My rowing coach met a guy in a bar, and one thing let to another, and this is the result:
an article about ROW by the guy from the bar. It's from Gaper's Block and gets a lot across about our coach and team. Here it is.

Save the date, Sept. 11, for our fundraiser and silent auction in a Chicago gallery to be named later.

Chicago-area readers, are you breast cancer survivors? Do you want to get more active? Try rowing. If a pre-Title IX asthmatic wimp such as I can do it, you can do it. Each one according to her abilities...


Karl Marx was a southpaw. Would he have rowed starboard?

4 comments:

Patty O'Furniture said...

Hey CB
I have a mx next week, so will have to defer rowing for a bit. Could I be the coxswain? Not like I have any idea how to do that, but I would derive a Beavis and Butthead "heh, heh" out of every opportunity to mention my title.
As I will be otherwise occupied next week, I can't make the info meeting on NU's Continuing Education writing program.

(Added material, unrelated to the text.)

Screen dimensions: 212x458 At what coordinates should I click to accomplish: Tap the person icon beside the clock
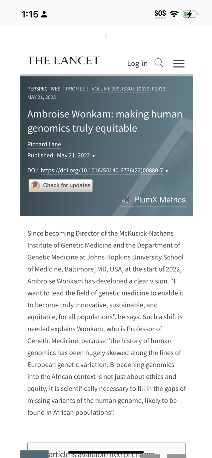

I did sign up but explained I can't attend. What's the best way to learn more? Will there be another info session in a few weeks?

Thanks

Cancer Bitch said...

Hi Patty:
Well, you'd be found out soon as a faux coxswain and who knows, the rowers might be so angry that they'd throw you into the dark opaque waters of Bubbly Creek, and you wouldn't want that, would you?
There will probably be another info session in summer. You can ask me questions about the MA/MFA at wisenberg (at) northwestern.edu

Patty O'Furniture said...

That was one other small detail I didn't mention: I can't swim. Well, not very well. Maybe I could find some water wings with racing stripes.... Thanks, I will be in touch via email.

Cancer Bitch said...

There are life preservers, though we don't wear them. But they are around. Funny that no one there ever asked me if I could swim.